Best Interests of the Child

Children in balanceOn the night of August 24, 2013, the father received an email from the mother stating that she and the children had moved from East Hampton to Westhampton Beach—a distance of about 32 miles. Under their divorce settlement stipulation entered just 3 months earlier, it was agreed that the parties would share joint custody of their two children. The mother was to have residential custody of the children, subject to parenting time by the father from 4:00 p.m. to 6:00 p.m. on Mondays, Tuesdays, and Thursdays, from 4:00 p.m. to 7:30 p.m. on Wednesdays, and on alternate weekends (i.e., on 8 out of 11 days).

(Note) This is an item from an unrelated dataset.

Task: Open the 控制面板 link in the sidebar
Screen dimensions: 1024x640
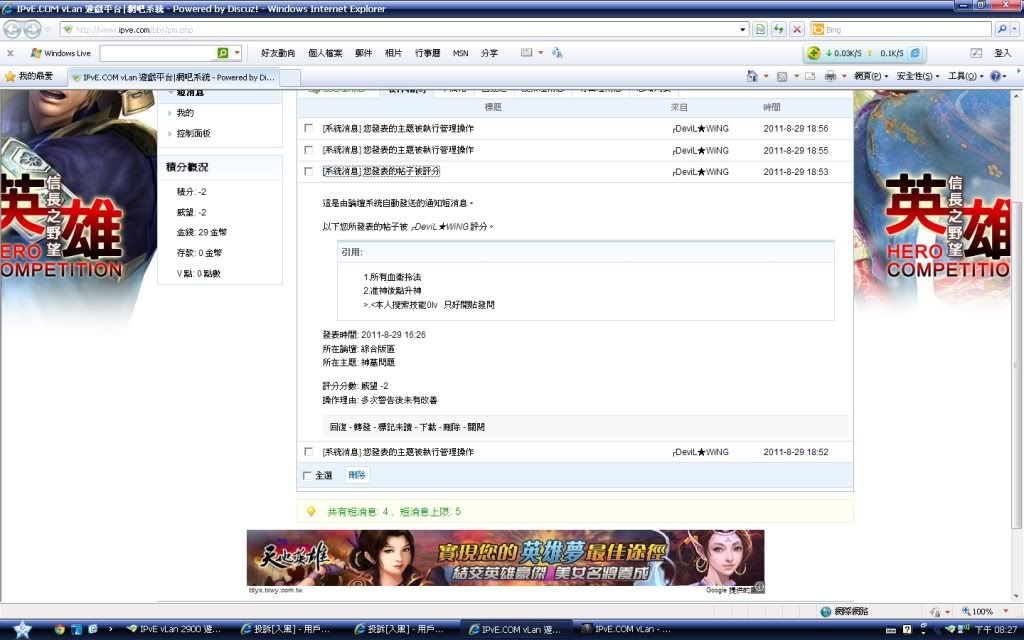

In September, 2013, the father moved to enjoin the mother from relocating. At the ensuing hearing, the father testified that he normally works from 8:00 a.m. until 4:00 p.m. on weekdays. He testified that it usually took him about five minutes after finishing work to drive to the former marital residence in East Hampton to pick up the children for visitation. He further testified that it now took him 50 minutes to drive from his home in East Hampton to the mother’s new home in Westhampton Beach.

The mother testified that she moved because she had voluntarily changed jobs from a bank located in Bridgehampton to a bank located in Medford, and that the move cut 30 minutes off her new commute in each direction. She testified that her total compensation at the new job was comparable to her total compensation at her old job. She further testified that she moved to be closer to her parents in Riverhead. She testified that the children saw her parents about twice a month when they lived in the former marital residence in East Hampton, and about once a week after the move to Westhampton Beach.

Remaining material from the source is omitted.